On February 16, 2010, the Registrant issued the press release attached hereto as Exhibit 99.1 announcing the material agreement detailed in Item 1.01 above. In accordance with General Instruction B.2 of Form 8-K, the information set forth herein and in the press release is deemed to be “furnished” and shall not be deemed to be “filed” for purposes of the Securities Exchange Act of 1934, as amended.
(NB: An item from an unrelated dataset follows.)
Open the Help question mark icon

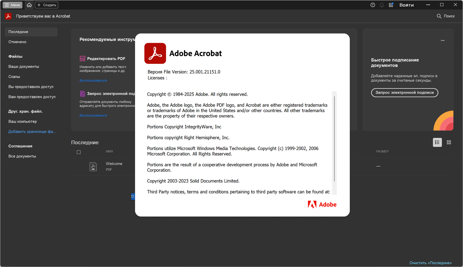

The information set forth in Item 7.01 of this Current Report on Form 8-K shall not be deemed an admission as to the materiality of any information in this Current Report on Form 8-K that is required to be disclosed solely to satisfy the requirements of Regulation FD.

 

Item 9.01

Exhibits.

 

Exhibit

Description

10.1

Amendment No. 2 to Option Agreement Amendment to Mining Lease, dated February 12, 2010

99.1

Press Release dated February 16, 2010*

 

* The Exhibit relating to Item 7.01 is intended to be furnished to, not filed with, the SEC pursuant to Regulation FD.

 



SIGNATURES

Pursuant to the requirements of the Securities Exchange Act of 1934, the Registrant has duly caused this report to be signed on its behalf by the undersigned hereunto duly authorized.


 

GRYPHON GOLD CORPORATION.
(Registrant)

 

 

Dated: February 18, 2010

By: /s/    John L. Key                  
John L. Key

Chief Executive Officer

 

 

EXHIBIT INDEX

 

Exhibit

Description

10.1

Amendment No. 2 to Option Agreement Amendment to Mining Lease, dated February 12, 2010

99.1

Press Release dated February 16, 2010*

 

* The Exhibit relating to Item 7.01 is intended to be furnished to, not filed with, the SEC pursuant to Regulation FD.